Thermoelectric Cooling of IR Cameras

The use of outdoor cameras has seen a massive influx with the rise in security monitoring by government and private security agencies. Security cameras are installed with an objective to reduce crime or improve public safety. CCTV and IP security cameras are installed on every corner in cities, outside hotels and retail stores, all-around entertainment venues, stadiums, and other commercial and industrial properties. Thermal cameras (infrared sensing) are now often used to improve facility and border security at night. Most recently, thermal cameras have been implemented to detect people’s body temperatures as a security and safety measure in the fight against COVID-19. No matter the camera technology implemented, it is critical that the optimum operating temperature of sensitive imaging components is maintained during use to ensure high-quality images. Active thermoelectric coolers utilizing the Peltier effect offer advanced thermal management solutions. These thermoelectric devices meet the size constraints and high-temperature rating required for optoelectronics implemented in outdoor security cameras.

Digital cameras use two main types of imaging sensors: CCD (charge-coupled device) sensors and CMOS (complementary metal-oxide-semiconductor) sensors. Both sensors convert light (photons) into an electrical charge (electrons) using an intricate 2-D array of photodetectors (pixels). These individual buckets of charge are then amplified and digitized to create the digital image. The difference between the two main types of sensors is how and where this is accomplished.

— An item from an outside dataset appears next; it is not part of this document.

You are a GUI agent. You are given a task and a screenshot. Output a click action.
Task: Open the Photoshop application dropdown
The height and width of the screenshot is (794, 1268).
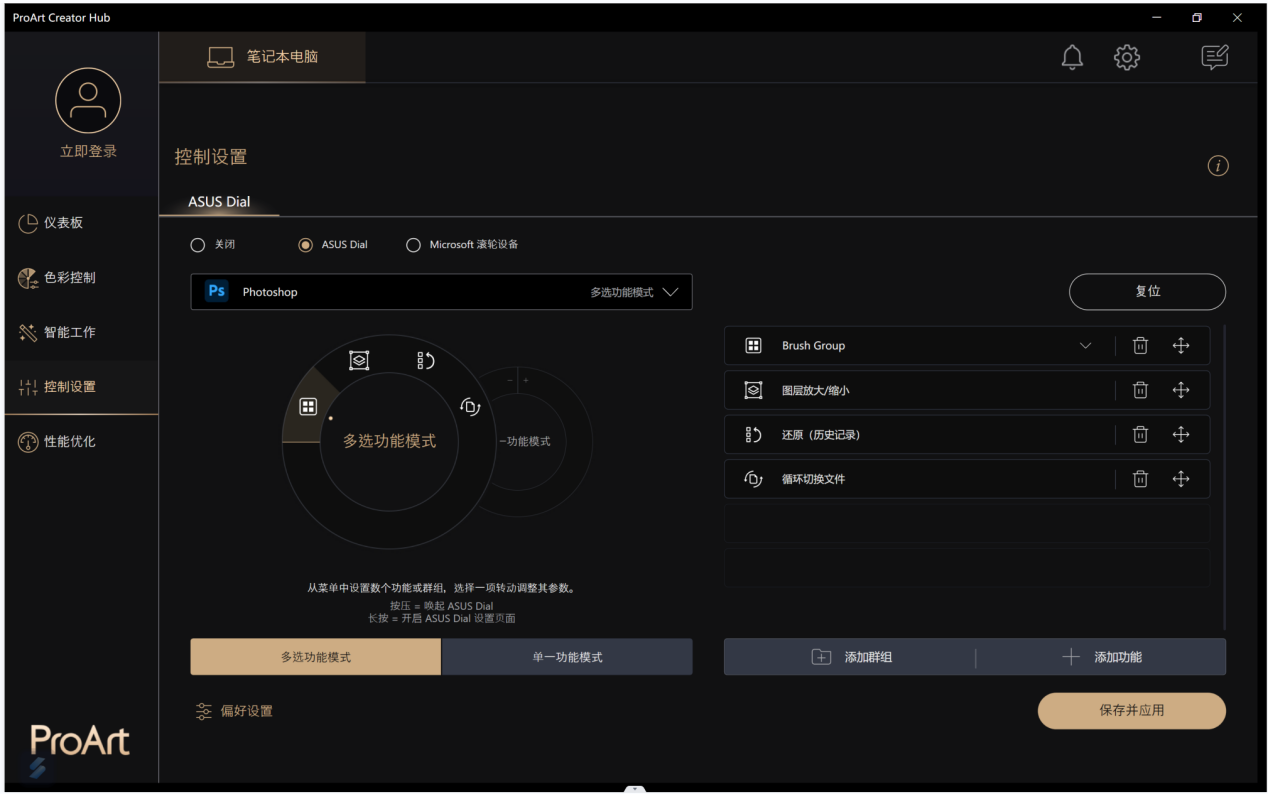pos(441,292)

Many cameras are now implementing thermal imaging technology for detection at night. These cameras create an image using infrared radiation (heat), similar to a common camera that forms an image using visible light. Instead of the 400- to 700-nm range of the visible light camera, infrared cameras are sensitive to wavelengths from about 1,000 nm (1 μm) to about 14,000 nm (14 μm). Thermal imaging cameras use focal plane arrays (FPAs) that respond to longer infrared wavelengths. Some smart thermal cameras include powerful video processors with access to the raw thermal video as it leaves the imager for more accurate detection. Advanced video processing also gives thermal cameras extended range and coverage, detecting human-sized targets at ranges exceeding 600 meters. Thermographic cameras can be broadly divided into two types: those with cooled infrared image detectors and those with uncooled detectors. Cooled detectors exist to maximize detection performance and viewing range. 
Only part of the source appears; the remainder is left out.